A row of brick and tile cottages survives at 19-31
Tanners Hill, stone terraced houses of a similar date at 17-21 Deptford
Broadway and a late seventeenth century brick house at 47 Deptford
Broadway. Excavations at the Dover
Castle (the site of the Christopher Inn) found post-medieval pits, gullies,
drains, and a metalled area, and at the Odeon cinema site seventeenth century
pits and a series of nineteenth century, brick lines tanks in garden behind the
houses of the street frontage. The Dover
Castle and Odeon Cinema sites were intensively occupied in the post-mediaeval
period.
In the early eighteenth century ribbon development
along the Thames waterside linked Deptford to Rotherhithe and London. Daniel Defoe commented in 1724 'the docks and
building yards on the riverside between the town of Deptford and the street of
Redriff or Rotherhithe are effectually joined and building daily increased.'
In 1701, the need for a water supply was answered by
the granting of a patent to pipe water from the Ravensbourne. The patent permitted the breaking up the
roadways throughout the royal manors of Sayes Court and East Greenwich to lay
supply pipes. This was the origin of the
Kent Waterworks site to the east of Brookmill Road which absorbed the site of
the Steam bakery there in 1855, and the watermill in 1884. A wooden sill from a water wheel race and
nineteenth century wooden pipes have been found at the site.
A ferry operated across the mouth of the Creek from
Hoy Inn Stairs then called the Peter Boat Alehouse in the eighteenth
century. Another ferry ran from the end
of Horseferry Place to the Isle of Dogs until 1883.
The road from Southwark to the lime kilns at
Blackheath was controlled from 1718 by the New cross Turnpike Trust which had a
tollgate at the west end of Deptford Bridge.
Deptford was linked to London in 1748 by the roads of the Bermondsey,
Rotherhithe and Deptford Turnpike Trust.
The roads under its control include Butt Lane (Deptford High Street),
where was a tollgate at the north end.
The method of repairing the roads was to lay large quantities of loamy
gravel on them, resulting in hard baked deep ruts. The Trust also cleaned and arched over many
of the commons areas of the area.
Sixteenth century gravel pits are known to have been
on the east bank of the Ravensbourne in 1535 which had gone out of use by 1588
and on the west bank at Gravell Pitt Meade in 1577 and later. This is almost certainly the late area of
gravel extraction which appeared on Rococo's map of 1741-6. In 1671 the roadway was drained into the
gravel pits by means of paved gutters.
Other post mediaeval gravel pits have been found elsewhere.
To the north of the Gravel Pits estate lay the
Copperas lands where early dye and chemical manufacture was established by Sir
Nicholas Crispe in the mid seventeenth century.

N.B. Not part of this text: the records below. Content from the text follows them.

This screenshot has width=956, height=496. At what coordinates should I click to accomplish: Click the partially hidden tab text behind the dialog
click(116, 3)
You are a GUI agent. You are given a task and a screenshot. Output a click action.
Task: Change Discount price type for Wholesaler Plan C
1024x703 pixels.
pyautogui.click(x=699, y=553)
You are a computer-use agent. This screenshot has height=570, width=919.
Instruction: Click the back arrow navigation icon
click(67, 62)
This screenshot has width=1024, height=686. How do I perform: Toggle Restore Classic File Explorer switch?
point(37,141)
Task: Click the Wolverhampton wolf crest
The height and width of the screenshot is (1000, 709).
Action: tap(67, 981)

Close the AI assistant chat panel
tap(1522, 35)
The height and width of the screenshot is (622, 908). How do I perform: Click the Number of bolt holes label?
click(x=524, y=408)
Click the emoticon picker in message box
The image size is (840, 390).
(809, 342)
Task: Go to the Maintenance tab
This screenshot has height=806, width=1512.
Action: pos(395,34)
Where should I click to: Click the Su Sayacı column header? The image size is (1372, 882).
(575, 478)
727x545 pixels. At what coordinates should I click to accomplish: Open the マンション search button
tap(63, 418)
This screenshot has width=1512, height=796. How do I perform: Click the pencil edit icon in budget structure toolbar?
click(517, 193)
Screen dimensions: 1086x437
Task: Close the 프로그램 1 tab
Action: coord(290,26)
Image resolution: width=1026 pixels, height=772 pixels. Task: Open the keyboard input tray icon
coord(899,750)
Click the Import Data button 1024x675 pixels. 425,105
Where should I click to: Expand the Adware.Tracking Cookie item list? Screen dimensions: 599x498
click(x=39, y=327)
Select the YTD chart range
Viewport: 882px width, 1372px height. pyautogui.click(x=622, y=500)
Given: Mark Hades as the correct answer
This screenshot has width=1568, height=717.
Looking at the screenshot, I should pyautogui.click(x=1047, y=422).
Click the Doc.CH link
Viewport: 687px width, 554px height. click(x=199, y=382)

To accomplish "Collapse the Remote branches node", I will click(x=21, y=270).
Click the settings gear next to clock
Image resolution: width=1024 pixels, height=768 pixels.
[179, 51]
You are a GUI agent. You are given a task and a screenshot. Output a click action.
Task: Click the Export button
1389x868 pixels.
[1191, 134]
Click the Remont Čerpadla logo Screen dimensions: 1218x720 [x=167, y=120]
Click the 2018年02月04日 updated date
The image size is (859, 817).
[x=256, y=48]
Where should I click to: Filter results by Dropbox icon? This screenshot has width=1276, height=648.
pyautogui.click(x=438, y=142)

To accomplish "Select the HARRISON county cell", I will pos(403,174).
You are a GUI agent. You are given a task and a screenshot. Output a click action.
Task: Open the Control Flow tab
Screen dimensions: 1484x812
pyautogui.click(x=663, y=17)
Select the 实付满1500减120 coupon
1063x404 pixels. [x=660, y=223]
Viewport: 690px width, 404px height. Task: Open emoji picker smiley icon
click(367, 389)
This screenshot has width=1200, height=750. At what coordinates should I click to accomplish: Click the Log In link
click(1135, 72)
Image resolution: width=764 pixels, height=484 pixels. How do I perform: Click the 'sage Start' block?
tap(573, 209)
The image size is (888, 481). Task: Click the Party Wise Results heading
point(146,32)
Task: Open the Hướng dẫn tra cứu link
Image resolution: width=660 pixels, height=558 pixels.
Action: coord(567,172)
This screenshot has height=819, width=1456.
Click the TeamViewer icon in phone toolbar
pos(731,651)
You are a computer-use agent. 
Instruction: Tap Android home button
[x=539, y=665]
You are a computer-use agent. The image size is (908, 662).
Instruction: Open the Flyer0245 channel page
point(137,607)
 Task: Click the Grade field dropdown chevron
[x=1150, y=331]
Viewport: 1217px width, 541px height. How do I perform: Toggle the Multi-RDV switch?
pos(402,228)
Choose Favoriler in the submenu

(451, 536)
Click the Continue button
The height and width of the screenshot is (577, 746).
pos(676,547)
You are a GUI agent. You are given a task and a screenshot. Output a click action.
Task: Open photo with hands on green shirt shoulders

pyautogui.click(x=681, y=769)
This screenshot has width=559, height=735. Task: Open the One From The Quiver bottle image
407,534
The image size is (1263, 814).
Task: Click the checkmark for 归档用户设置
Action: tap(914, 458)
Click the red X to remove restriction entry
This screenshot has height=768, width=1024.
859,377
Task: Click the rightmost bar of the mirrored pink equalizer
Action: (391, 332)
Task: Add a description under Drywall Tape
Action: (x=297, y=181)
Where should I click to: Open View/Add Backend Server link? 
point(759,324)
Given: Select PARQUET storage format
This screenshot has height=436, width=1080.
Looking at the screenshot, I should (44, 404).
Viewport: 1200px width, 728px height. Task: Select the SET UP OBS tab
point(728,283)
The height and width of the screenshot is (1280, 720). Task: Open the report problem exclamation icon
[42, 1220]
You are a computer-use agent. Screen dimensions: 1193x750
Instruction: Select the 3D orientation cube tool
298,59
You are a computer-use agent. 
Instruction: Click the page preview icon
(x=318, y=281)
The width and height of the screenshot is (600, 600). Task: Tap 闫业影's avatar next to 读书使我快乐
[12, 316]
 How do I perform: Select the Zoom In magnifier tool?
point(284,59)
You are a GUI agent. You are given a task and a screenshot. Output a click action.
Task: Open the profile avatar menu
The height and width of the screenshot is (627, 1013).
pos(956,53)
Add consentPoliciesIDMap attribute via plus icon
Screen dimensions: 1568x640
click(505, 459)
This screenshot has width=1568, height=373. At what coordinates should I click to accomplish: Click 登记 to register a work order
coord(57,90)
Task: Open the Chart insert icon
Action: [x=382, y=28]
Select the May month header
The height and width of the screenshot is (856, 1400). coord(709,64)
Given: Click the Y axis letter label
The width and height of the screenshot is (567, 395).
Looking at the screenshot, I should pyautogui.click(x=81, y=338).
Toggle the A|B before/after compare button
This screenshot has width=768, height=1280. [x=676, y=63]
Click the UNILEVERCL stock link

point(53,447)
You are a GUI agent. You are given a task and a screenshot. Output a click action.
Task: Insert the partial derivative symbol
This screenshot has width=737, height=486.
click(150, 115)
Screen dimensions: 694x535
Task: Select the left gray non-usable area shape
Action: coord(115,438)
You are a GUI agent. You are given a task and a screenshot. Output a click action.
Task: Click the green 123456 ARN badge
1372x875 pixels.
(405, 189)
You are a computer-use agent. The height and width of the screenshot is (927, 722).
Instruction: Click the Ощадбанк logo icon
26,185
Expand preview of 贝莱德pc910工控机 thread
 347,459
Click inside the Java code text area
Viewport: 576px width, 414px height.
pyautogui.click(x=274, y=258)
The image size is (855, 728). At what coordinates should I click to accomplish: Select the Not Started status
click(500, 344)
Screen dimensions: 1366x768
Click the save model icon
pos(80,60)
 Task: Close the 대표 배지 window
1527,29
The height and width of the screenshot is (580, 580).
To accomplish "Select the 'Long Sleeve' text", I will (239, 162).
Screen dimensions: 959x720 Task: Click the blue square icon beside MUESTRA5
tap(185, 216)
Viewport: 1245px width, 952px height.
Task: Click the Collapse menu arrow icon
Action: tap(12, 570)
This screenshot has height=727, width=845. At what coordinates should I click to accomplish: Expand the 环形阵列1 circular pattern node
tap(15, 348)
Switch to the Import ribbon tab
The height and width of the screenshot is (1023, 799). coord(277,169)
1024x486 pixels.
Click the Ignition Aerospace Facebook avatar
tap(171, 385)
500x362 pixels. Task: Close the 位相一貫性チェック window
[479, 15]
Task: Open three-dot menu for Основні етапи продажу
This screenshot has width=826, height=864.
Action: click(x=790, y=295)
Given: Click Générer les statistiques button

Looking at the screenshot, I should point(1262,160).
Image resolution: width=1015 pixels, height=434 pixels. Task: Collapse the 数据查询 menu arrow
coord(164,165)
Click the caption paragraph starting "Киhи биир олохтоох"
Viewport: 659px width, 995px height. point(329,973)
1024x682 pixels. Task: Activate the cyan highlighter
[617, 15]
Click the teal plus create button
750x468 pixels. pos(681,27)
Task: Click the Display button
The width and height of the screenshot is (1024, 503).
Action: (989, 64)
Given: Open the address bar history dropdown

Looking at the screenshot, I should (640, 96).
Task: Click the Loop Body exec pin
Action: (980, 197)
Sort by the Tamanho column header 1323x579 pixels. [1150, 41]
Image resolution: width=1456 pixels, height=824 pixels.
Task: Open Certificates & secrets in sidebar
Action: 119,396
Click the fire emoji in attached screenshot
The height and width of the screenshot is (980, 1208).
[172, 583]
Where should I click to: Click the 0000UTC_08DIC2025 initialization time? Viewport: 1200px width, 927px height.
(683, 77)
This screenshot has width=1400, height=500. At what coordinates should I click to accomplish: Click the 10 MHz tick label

Crispe also experimented with growing madder (for red dye) in Deptford
in 1680. The works processed copperas
stones of iron pyrites collected from the Kent and Essex beaches in copperas
beds, trenches measuring 100 feet by 15 feet and twelve feet deep filled with
rain water, to produce red and black dyes, A map of 1674 shows the coppris beds
on the north side of Cooperas Lane, a littl to the asdt of th Trinity
Almshouses. In the south east corner of
their enclosure lay the coppris Houses and further east a dock opening onto the
Creek with a crane. The property also
included gardens and an orchard. It continued
in the Crispe family until the mid eighteenth century. The works continued until the 1830s when the
site was taken over by other uses.
A number if small pottery manufacturers were
established in Deptford by the eighteenth century and possibly in the late
seventeenth. These local potteries
producing domestic wares were forced into specialisation by the success of the
Staffordshire potters in the eighteenth century. They then made industrial pottery - sugar
moulds, flowerpots, chimney pots and crucibles including the Deptford ware for
which the town became noted.
Several of these potters were in this area. One was situated at the north east corner of
the power station site with access by a lane running north from the
Stowage. In 1737 it was occupied by John
Westcott and in 1751 by George Westcott.
However, also in 1751 and later it was operated by Abraham Dalton who
was still working as a potter in 1792. Some of his products were found in the
backfill of a dock in the northern part of the area, they were mostly
industrial wares of c.1650-1750 including sugar moulds and kiln props.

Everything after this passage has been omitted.